Far from protesting their government, more than a million young people sit for the civil service exam each year, each hopeful for the opportunity to land a secure career in public service to China. Only the most competent are afforded these lucrative jobs, where the benefits derive as much from perks and social standing as they do from paychecks. As Mr. Ge of Gin Zhou assures me, “It is a long career. Everything is guaranteed.”

In fact, when talking about issues of citizenship and views on government, the clearest theme that emerged was people’s discomfort with the issue. As a young, aspiring teacher in Beijing explains, “Chinese people can bear a lot. We have clothes. We have food. We have a house to live in. That’s okay. We don’t ask for more. That;s enough. Many people may be [privately] critical of the government, but they don’t want to be involved [in protesting]…why sacrifice my future and what’s ahead to be involved?”

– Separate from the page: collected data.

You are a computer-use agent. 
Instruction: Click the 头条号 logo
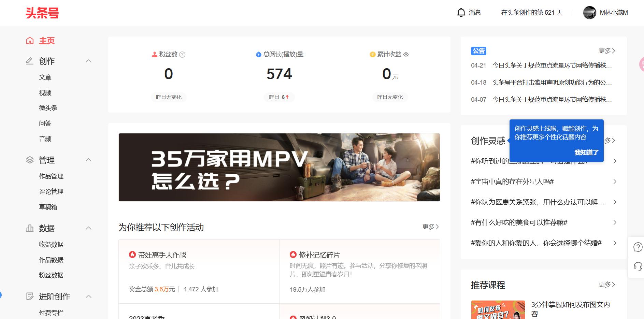42,13
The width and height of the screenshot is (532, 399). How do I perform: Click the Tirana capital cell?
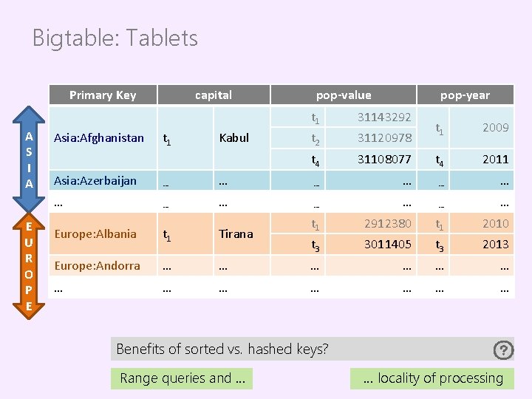coord(235,233)
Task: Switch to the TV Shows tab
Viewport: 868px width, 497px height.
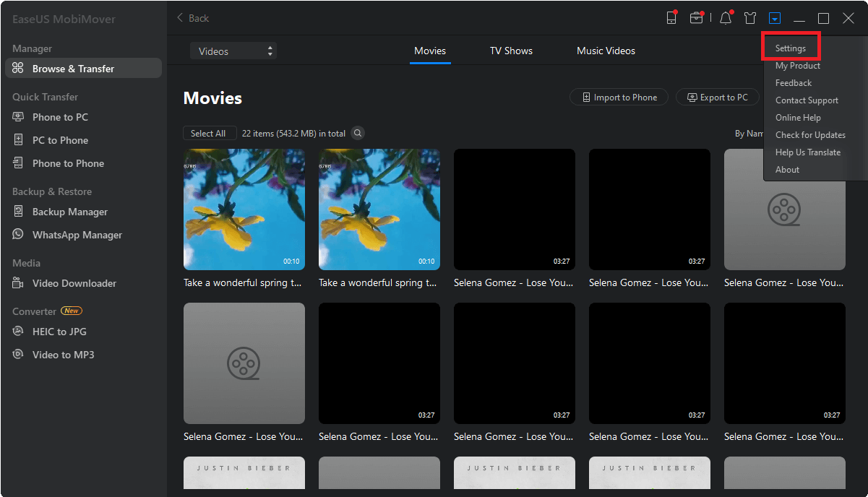Action: pyautogui.click(x=511, y=51)
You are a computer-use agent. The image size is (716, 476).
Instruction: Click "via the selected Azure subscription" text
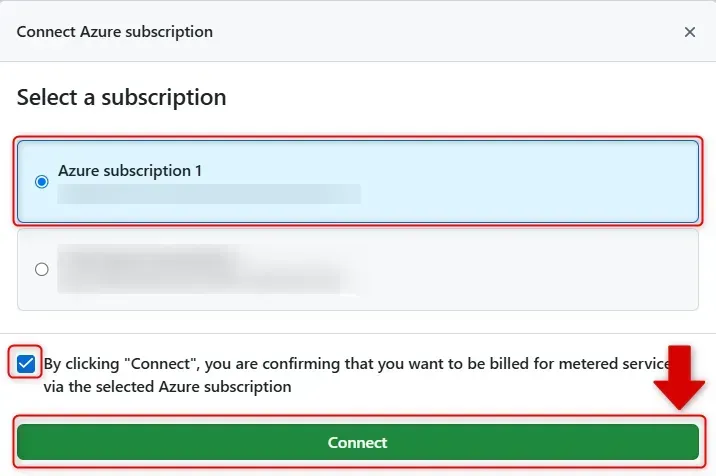point(167,386)
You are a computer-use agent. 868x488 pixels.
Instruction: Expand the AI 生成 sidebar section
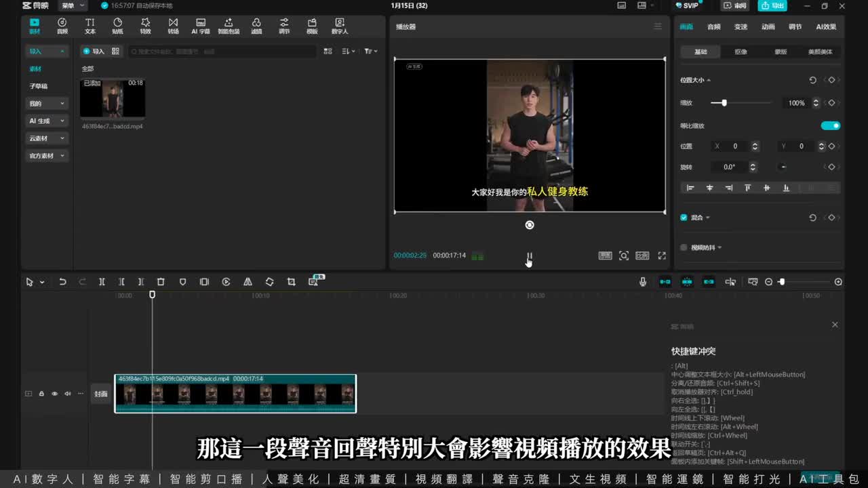(46, 121)
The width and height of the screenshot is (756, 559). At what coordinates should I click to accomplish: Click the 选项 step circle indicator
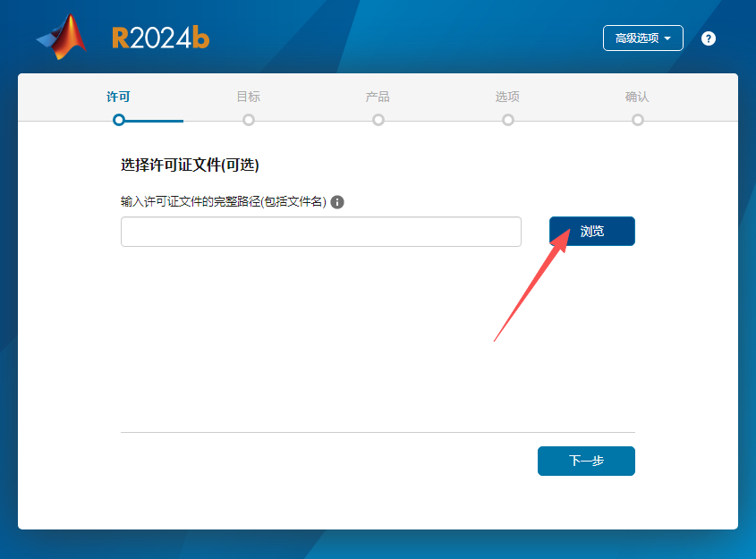point(507,119)
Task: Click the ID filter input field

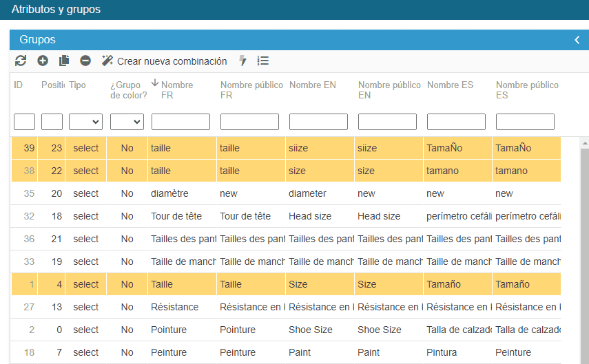Action: pos(24,122)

Qiang Li, a young, college-educated man from Dalian, acted as my interpreter throughout my time in Liaoning Province. He offered many insights to my questions about the virtue of obedience in Chinese society.

For those who do protest, like 2010 Nobel Peace Prize recipient Liu Xiaobo, the status quo power structure allows few hopeful outcomes. My time in China coincided with the contentious awarding of the prize to Mr. Liu, a Chinese activist currently serving a jail sentence for his writings on democracy, which the government angrily denounces as treasonous statements that call for the overthrow of the People’s Republic.

But for all of the hullabaloo in the international community about Liu’s fate, his countrymen appear almost entirely unconcerned: Apart from a few angry editorials in the China Daily newspaper, condemning the West for meddling China’s internal politics, no one that I talk to in China seems even vaguely familiar with Liu as a political figure. “It’s funny that you ask about him,” says Qiang Li, a young, college-educated man who serves as my interpreter in Dalian. “The West gives him much attention, but he has no followers here. Most do not know who he is.”

And so, the drama of the empty chair in Oslo caused barely a ripple in modern-day China, where newspapers ran stories about Consumer Price Index figures for the country on the day one of its own received the world’s biggest prize. But the headlines are telling, as it’s in economic growth—not demands for political reform—that many young focus their citizenship goals in society. As an aspiring teacher confides: “My generation, we think about our own feelings and our dreams. Our society will provide room for some strange ideas and dreams. But for those who think about dreams of politics, this should come later.”

As another old Eastern saying instructs, “The tallest blade of grass is the first to be cut down by the scythe.” Taking heed, the Chinese people naturally blend in with the masses, channeling their ambitions for the country within the framework set by their Party.

And because they are virtuous, they obey.